Hasil penelitian dari work family conflict terhadap stres kerja yang dimoderasi oleh dukungan sosial diperoleh nilai koefisien regresi positif sebesar 1,183 dan angka signifikan 0,240. Variabel moderat yang merupakan interaksi antara work family conflict dan dukungan sosial memiliki nilai signifikansi 0,654 > 0,05 sehingga dapat disimpulkan bahwa variabel dukungan sosial bukanlah variabel moderasi dengan kata lain variabel dukungan sosial tidak akan memperkuat atau memperlemah pengaruh work family conflict terhadap stres kerja. Tidak didukungnya H2 ini menunjukkan bahwa dukungan sosial tidak memberikan efek apapun terhadap terjadinya stres kerja yang diakibatkan adanya pengaruh work family conflict.

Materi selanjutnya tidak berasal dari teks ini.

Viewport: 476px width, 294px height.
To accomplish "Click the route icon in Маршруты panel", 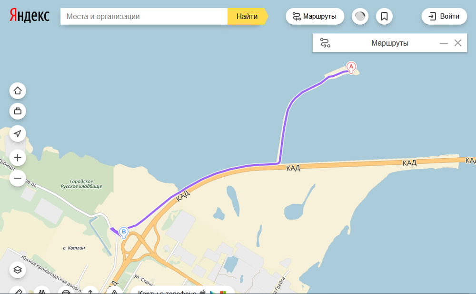I will pyautogui.click(x=325, y=43).
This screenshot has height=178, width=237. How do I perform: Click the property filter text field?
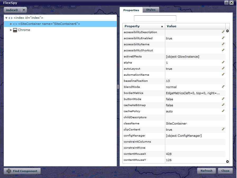pyautogui.click(x=155, y=18)
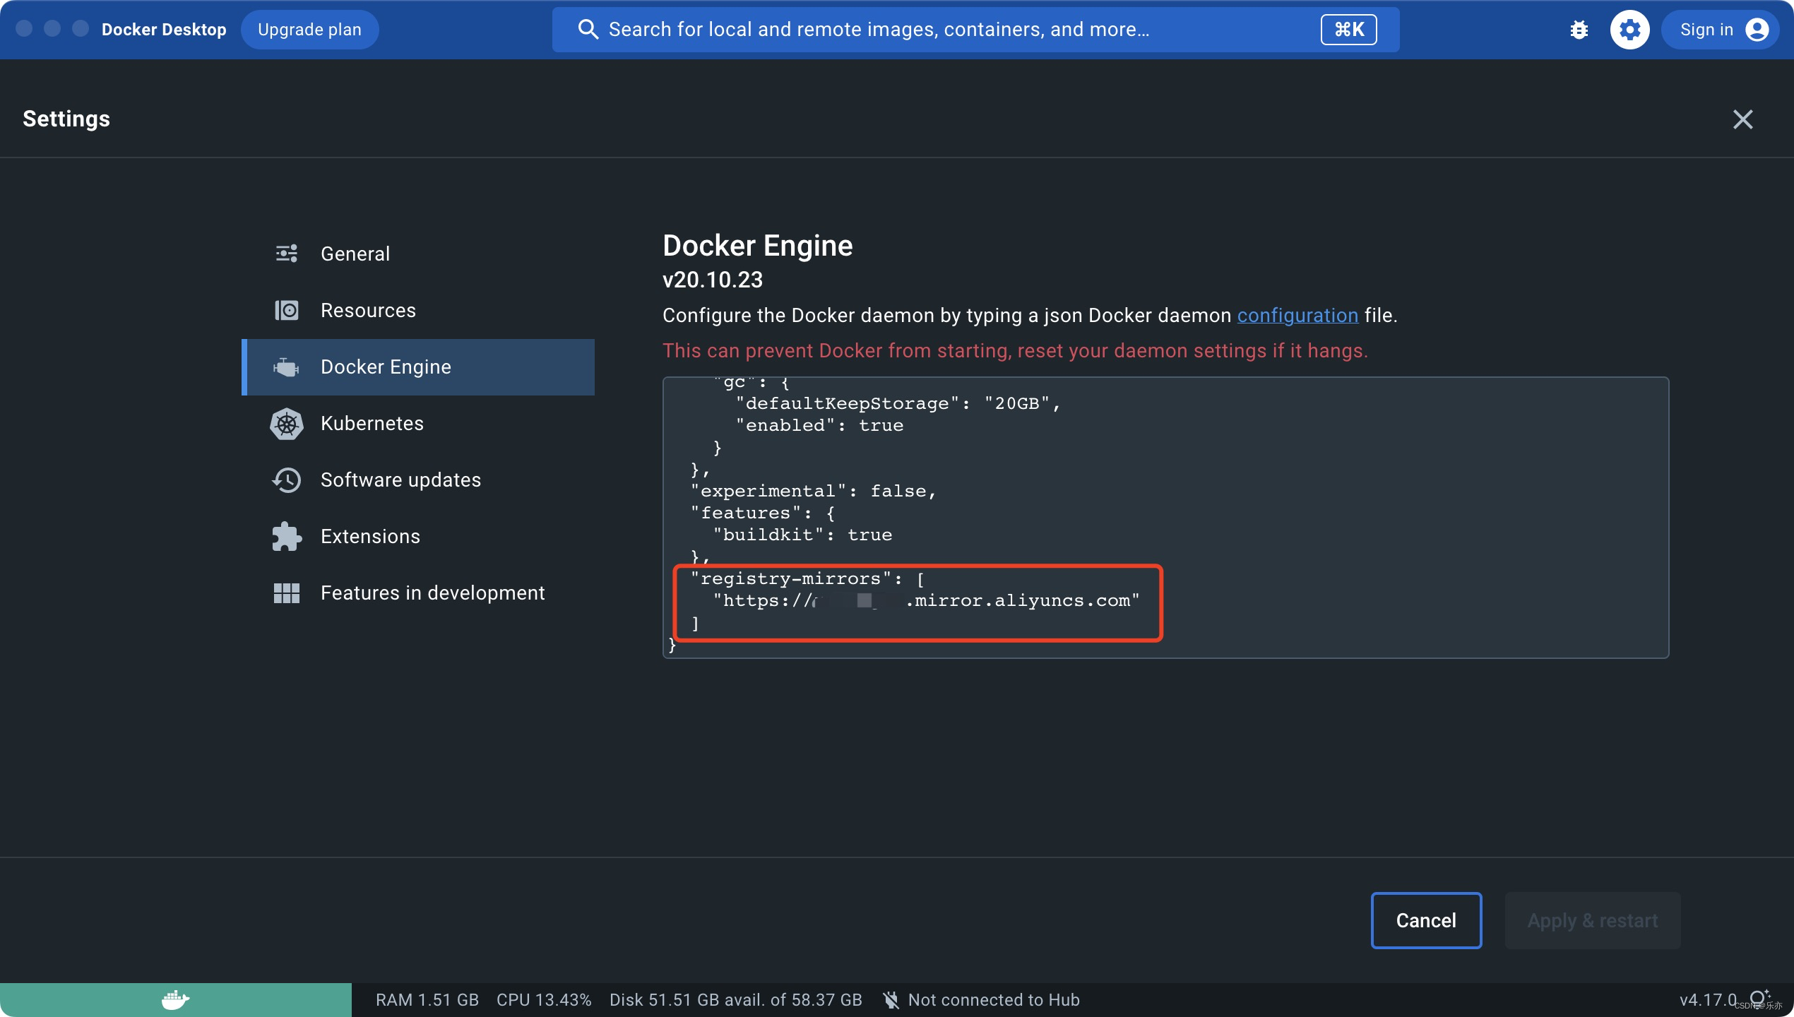This screenshot has width=1794, height=1017.
Task: Click the Docker Engine sidebar icon
Action: click(x=286, y=366)
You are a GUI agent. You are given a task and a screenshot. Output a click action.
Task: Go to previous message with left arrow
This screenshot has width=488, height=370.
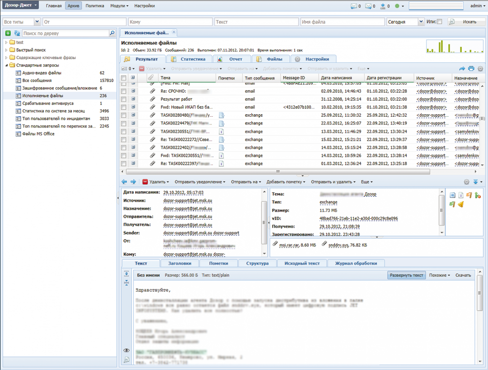(x=124, y=182)
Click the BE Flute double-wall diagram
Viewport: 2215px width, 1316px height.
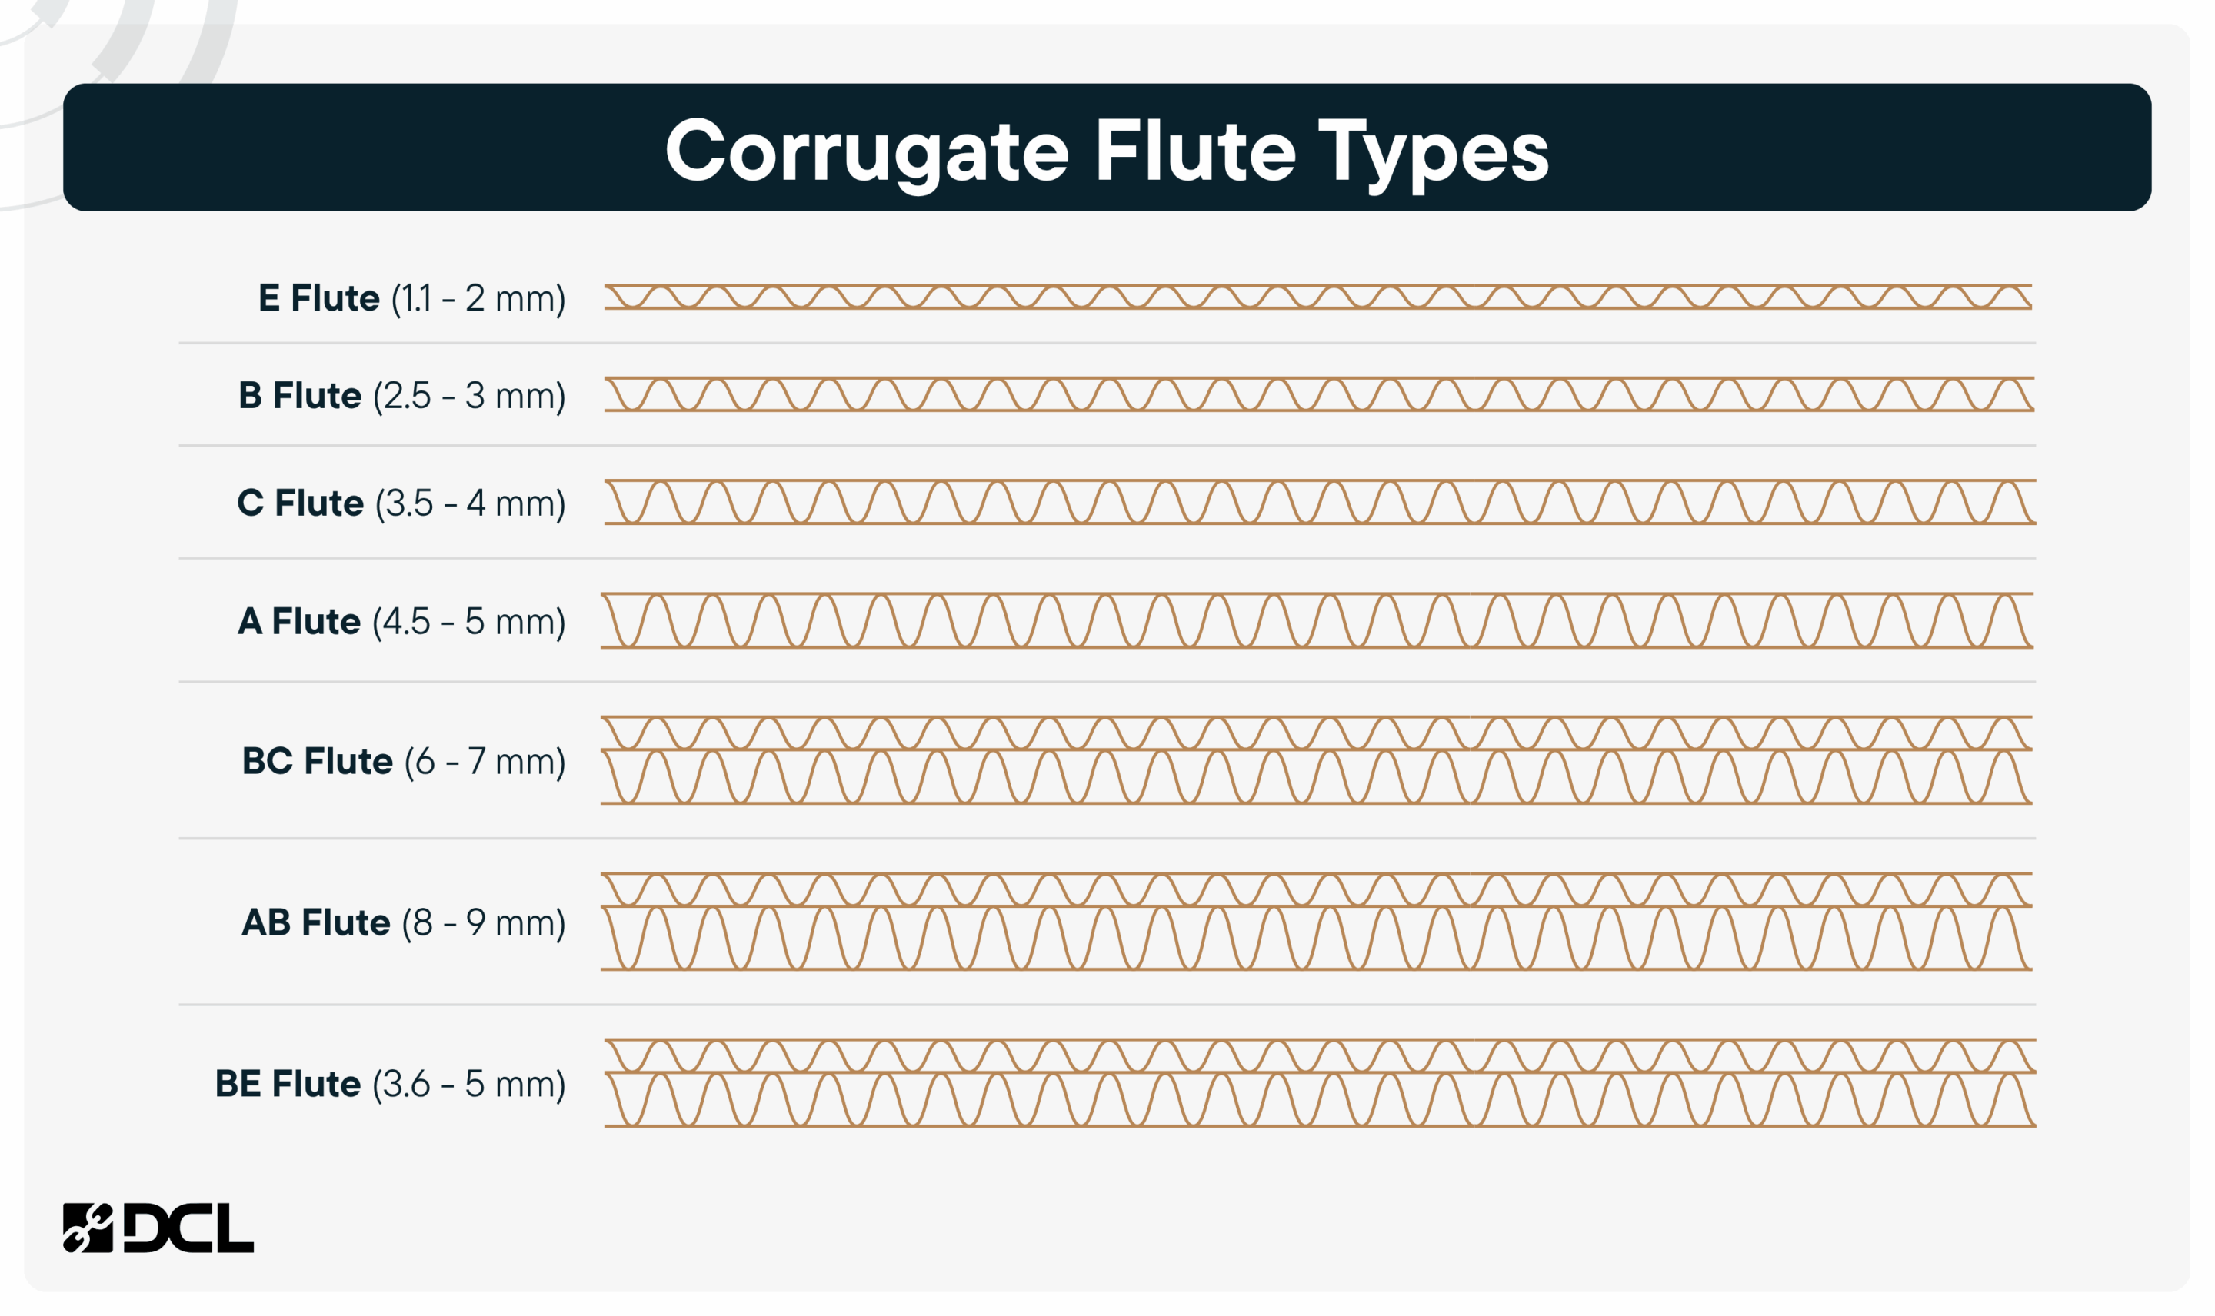click(1320, 1084)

Ada atau tidaknya dukungan sosial, work family conflict tetap berpengaruh terhadap stres kerja, dengan arah yang positif yaitu semakin rendah work family conflict maka semakin rendah stres kerja. Stres kerja yang terjadi pada perawat wanita, disebabkan oleh faktor internal yang berasal dari individu itu sendiri. Ada perawat yang banyak mengalami tekanan tetapi tidak mengalami stres kerja, dan ada juga yang sedikit mengalami tekanan tetapi mengalami stres kerja yang berlebihan. Ini berarti dukungan sosial tidak berpengaruh terhadap stres stres kerja pada perawat wanita, stres kerja yang terjadi disebabkan oleh faktor internal dari individu. Tidak semua masalah yang dihadapi perawat dapat diselesaikan dengan dukungan sosial. Ada masalah yang bersifat privasi sehingga tidak perlu diketahui oleh orang lain misalnya dalam masalah keluarga, sehingga dukungan sosial dari rekan kerja dan atasan tidak dapat menyelesaikan masalah tersebut. Kurangnya sikap bersosialisasi antar perawat dan adanya sifat sungkan diantara perawat, sehingga merasa sungkan saat ingin meminta bantuan dan sebaliknya jika tidak diminta memberi bantuan tidak akan memberikan.